WHAT THE TASK ASKS » Word for word, set down every line of the entries below from the line with "You are a GUI agent. The screenshot is 390×1310." to the line with "Security (195, 1145)", including both, and no other line.

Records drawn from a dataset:
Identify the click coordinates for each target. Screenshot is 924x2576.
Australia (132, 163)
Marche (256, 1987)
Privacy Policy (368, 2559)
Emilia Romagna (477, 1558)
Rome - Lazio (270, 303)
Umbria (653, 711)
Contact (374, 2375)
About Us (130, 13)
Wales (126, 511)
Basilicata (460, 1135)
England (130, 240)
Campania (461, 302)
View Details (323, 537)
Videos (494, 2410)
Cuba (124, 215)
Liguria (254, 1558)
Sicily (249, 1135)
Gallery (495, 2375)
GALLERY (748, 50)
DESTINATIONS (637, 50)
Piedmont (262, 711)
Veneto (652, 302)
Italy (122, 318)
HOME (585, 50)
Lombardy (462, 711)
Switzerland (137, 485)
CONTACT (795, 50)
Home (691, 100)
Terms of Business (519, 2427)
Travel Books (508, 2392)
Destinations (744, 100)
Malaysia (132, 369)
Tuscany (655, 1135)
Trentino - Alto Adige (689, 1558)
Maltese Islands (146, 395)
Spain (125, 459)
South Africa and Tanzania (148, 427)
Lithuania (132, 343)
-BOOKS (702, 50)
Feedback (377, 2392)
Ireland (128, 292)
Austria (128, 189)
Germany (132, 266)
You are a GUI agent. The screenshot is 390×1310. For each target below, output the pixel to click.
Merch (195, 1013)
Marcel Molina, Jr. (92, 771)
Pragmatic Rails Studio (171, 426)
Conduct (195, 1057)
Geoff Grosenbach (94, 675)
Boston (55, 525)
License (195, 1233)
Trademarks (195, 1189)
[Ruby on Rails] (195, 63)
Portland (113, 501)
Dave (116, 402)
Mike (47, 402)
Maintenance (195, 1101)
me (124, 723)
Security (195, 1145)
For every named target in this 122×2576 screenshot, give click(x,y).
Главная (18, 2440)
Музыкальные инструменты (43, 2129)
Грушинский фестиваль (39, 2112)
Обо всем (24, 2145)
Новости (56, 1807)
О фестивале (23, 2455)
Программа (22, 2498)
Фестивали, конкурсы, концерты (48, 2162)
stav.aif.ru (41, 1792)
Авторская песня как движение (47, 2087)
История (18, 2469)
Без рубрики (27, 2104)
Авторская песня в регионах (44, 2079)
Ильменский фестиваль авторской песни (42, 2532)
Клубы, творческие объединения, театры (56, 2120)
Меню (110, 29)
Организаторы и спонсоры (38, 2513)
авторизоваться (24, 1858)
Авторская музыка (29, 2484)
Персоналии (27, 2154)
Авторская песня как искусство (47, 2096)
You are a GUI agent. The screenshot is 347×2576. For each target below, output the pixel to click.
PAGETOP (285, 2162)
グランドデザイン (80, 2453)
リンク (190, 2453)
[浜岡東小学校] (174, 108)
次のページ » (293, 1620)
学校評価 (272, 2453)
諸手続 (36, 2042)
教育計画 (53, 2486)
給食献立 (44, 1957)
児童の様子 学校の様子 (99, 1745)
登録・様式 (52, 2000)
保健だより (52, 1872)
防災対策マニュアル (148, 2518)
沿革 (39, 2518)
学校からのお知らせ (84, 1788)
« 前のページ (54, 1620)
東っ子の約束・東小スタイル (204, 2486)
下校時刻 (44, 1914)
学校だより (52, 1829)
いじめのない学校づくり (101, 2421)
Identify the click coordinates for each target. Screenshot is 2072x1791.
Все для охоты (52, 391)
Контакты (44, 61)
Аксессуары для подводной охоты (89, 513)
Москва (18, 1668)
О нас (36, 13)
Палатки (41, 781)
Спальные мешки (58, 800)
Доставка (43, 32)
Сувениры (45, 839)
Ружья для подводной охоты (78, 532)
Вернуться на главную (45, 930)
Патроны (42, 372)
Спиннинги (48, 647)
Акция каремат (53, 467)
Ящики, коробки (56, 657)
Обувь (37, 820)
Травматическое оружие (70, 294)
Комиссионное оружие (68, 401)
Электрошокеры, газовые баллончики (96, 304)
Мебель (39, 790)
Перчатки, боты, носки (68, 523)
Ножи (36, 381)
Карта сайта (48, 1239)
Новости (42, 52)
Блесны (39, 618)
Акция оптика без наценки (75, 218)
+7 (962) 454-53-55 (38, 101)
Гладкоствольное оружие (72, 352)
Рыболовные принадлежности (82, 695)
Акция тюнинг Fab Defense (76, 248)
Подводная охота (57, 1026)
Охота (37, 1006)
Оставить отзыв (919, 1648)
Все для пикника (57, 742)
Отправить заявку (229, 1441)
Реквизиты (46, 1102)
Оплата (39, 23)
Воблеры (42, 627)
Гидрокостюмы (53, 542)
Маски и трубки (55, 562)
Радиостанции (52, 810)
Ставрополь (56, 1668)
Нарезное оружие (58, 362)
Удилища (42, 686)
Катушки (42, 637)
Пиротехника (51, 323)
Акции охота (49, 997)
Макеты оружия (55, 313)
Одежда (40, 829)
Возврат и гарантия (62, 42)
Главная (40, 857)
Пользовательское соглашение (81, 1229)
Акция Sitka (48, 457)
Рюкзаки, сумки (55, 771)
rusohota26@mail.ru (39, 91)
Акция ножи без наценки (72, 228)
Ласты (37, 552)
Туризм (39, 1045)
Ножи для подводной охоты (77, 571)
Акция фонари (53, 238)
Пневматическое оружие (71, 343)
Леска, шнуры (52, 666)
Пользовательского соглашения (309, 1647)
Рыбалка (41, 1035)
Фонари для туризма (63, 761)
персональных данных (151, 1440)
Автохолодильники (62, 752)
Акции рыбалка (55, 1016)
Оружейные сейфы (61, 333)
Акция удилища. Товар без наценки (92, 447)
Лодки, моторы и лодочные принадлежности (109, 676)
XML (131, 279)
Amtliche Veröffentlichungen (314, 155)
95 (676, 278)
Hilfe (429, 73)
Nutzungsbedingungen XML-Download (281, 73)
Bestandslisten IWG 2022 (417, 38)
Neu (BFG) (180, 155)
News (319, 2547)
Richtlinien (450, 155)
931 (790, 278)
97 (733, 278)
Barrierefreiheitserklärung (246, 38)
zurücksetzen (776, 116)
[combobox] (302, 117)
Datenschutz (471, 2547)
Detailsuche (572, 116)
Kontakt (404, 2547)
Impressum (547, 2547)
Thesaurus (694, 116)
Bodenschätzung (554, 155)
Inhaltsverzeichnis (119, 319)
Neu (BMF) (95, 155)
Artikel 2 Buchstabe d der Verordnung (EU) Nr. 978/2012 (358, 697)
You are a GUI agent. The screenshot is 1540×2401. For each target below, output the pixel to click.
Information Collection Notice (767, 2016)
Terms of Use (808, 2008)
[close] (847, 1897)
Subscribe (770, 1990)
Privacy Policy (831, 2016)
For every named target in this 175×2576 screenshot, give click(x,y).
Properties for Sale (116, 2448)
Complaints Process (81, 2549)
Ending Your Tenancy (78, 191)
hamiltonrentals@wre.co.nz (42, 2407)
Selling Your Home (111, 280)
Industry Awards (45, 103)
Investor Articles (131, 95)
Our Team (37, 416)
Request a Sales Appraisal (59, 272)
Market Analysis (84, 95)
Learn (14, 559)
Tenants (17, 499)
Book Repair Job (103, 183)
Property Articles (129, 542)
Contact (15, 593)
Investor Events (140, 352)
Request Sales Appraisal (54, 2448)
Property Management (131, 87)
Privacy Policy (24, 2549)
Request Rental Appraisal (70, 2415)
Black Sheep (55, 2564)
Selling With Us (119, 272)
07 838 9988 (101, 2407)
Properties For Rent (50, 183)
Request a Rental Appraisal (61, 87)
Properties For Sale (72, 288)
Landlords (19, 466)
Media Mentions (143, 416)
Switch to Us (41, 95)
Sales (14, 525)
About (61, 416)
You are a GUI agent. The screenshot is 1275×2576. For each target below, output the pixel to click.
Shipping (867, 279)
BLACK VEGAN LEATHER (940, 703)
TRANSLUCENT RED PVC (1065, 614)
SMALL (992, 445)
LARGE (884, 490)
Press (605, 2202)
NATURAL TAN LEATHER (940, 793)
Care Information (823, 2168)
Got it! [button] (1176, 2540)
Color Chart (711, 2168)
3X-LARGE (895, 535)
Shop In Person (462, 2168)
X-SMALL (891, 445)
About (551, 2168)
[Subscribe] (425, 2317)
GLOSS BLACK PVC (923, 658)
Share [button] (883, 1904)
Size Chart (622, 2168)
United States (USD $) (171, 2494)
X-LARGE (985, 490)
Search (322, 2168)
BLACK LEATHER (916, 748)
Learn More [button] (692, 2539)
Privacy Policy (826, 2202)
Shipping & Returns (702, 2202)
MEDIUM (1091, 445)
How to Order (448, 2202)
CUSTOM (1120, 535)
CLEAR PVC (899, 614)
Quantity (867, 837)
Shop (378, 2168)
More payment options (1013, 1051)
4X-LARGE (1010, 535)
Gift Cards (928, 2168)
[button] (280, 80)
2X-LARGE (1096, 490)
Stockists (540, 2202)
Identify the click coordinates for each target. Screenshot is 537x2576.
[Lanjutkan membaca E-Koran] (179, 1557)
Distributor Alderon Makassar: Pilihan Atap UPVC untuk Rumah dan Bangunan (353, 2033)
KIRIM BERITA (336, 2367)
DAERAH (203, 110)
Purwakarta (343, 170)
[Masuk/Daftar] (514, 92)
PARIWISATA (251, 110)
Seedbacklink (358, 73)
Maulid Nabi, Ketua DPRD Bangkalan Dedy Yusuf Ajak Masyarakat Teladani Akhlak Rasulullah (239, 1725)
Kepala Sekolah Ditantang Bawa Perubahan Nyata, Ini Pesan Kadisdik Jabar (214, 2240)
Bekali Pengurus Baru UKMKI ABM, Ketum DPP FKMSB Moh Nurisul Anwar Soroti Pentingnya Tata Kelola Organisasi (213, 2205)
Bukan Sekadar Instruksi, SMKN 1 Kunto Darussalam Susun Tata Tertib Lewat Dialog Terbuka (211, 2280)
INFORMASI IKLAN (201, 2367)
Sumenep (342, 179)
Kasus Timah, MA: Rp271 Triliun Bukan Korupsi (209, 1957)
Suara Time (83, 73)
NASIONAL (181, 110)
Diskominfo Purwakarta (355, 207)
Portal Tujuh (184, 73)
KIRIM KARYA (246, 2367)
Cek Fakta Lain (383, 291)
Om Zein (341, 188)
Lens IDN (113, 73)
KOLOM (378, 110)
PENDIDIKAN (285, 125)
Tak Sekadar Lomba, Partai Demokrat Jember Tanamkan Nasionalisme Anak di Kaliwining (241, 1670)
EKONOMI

RESULT OF THIS TASK »
You are a GUI agent. The screenshot is 390×1310. For each target below, output the pixel to click.
Merch (195, 1013)
Marcel Molina, Jr. (92, 771)
Pragmatic Rails Studio (171, 426)
Conduct (195, 1057)
Geoff Grosenbach (94, 675)
Boston (55, 525)
License (195, 1233)
Trademarks (195, 1189)
[Ruby on Rails] (195, 63)
Portland (113, 501)
Dave (116, 402)
Mike (47, 402)
Maintenance (195, 1101)
me (124, 723)
Security (195, 1145)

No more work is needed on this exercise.